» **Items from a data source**
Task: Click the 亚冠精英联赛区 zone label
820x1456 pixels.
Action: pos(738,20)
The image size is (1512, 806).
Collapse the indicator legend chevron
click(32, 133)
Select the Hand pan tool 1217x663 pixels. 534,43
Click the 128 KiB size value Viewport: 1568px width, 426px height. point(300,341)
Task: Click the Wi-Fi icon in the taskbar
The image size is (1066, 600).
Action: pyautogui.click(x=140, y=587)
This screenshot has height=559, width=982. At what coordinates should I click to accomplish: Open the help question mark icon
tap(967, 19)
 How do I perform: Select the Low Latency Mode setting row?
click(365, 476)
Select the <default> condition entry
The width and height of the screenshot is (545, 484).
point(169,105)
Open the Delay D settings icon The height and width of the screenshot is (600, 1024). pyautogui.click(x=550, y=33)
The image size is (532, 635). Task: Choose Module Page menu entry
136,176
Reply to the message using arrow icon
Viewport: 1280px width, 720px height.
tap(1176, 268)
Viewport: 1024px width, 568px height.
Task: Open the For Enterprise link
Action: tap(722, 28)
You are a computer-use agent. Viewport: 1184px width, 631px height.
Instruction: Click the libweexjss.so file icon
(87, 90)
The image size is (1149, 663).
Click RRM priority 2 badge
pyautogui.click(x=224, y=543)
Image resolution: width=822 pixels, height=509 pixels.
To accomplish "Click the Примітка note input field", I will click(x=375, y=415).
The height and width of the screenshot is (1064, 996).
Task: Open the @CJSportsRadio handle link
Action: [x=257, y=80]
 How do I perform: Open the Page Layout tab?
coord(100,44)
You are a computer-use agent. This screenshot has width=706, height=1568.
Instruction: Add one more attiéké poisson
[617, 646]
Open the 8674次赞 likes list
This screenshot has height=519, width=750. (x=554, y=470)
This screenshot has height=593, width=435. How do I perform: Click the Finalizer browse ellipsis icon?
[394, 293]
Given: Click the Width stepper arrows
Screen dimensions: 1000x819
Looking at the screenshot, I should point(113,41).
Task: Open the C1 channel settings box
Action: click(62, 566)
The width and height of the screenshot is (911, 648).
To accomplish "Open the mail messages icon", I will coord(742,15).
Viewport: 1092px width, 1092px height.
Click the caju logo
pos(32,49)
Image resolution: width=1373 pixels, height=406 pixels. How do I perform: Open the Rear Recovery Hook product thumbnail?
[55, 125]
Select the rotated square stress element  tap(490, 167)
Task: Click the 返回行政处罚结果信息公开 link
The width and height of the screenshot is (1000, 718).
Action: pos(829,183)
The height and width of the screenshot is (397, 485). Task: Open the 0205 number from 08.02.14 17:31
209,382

» **Exercise aim**
Every entry should be restated word for word.

» **Solution**
Task: Click the 亚冠精英联赛区 zone label
820x1456 pixels.
Action: pos(738,20)
The image size is (1512, 806).
Collapse the indicator legend chevron
click(32, 133)
Select the Hand pan tool 1217x663 pixels. 534,43
Click the 128 KiB size value Viewport: 1568px width, 426px height. point(300,341)
Task: Click the Wi-Fi icon in the taskbar
The image size is (1066, 600).
Action: pyautogui.click(x=140, y=587)
This screenshot has height=559, width=982. At what coordinates should I click to accomplish: Open the help question mark icon
tap(967, 19)
 How do I perform: Select the Low Latency Mode setting row?
click(365, 476)
Select the <default> condition entry
The width and height of the screenshot is (545, 484).
point(169,105)
Open the Delay D settings icon The height and width of the screenshot is (600, 1024). pyautogui.click(x=550, y=33)
The image size is (532, 635). Task: Choose Module Page menu entry
136,176
Reply to the message using arrow icon
Viewport: 1280px width, 720px height.
tap(1176, 268)
Viewport: 1024px width, 568px height.
Task: Open the For Enterprise link
Action: tap(722, 28)
You are a computer-use agent. Viewport: 1184px width, 631px height.
Instruction: Click the libweexjss.so file icon
(87, 90)
The image size is (1149, 663).
Click RRM priority 2 badge
pyautogui.click(x=224, y=543)
Image resolution: width=822 pixels, height=509 pixels.
To accomplish "Click the Примітка note input field", I will click(x=375, y=415).
The height and width of the screenshot is (1064, 996).
Task: Open the @CJSportsRadio handle link
Action: [x=257, y=80]
 How do I perform: Open the Page Layout tab?
coord(100,44)
You are a computer-use agent. This screenshot has width=706, height=1568.
Instruction: Add one more attiéké poisson
[617, 646]
Open the 8674次赞 likes list
This screenshot has height=519, width=750. (x=554, y=470)
This screenshot has height=593, width=435. How do I perform: Click the Finalizer browse ellipsis icon?
[394, 293]
Given: Click the Width stepper arrows
Screen dimensions: 1000x819
Looking at the screenshot, I should point(113,41).
Task: Open the C1 channel settings box
Action: click(62, 566)
The width and height of the screenshot is (911, 648).
To accomplish "Open the mail messages icon", I will coord(742,15).
Viewport: 1092px width, 1092px height.
Click the caju logo
pos(32,49)
Image resolution: width=1373 pixels, height=406 pixels. How do I perform: Open the Rear Recovery Hook product thumbnail?
[55, 125]
Select the rotated square stress element  tap(490, 167)
Task: Click the 返回行政处罚结果信息公开 link
The width and height of the screenshot is (1000, 718).
Action: pos(829,183)
The height and width of the screenshot is (397, 485). Task: Open the 0205 number from 08.02.14 17:31
209,382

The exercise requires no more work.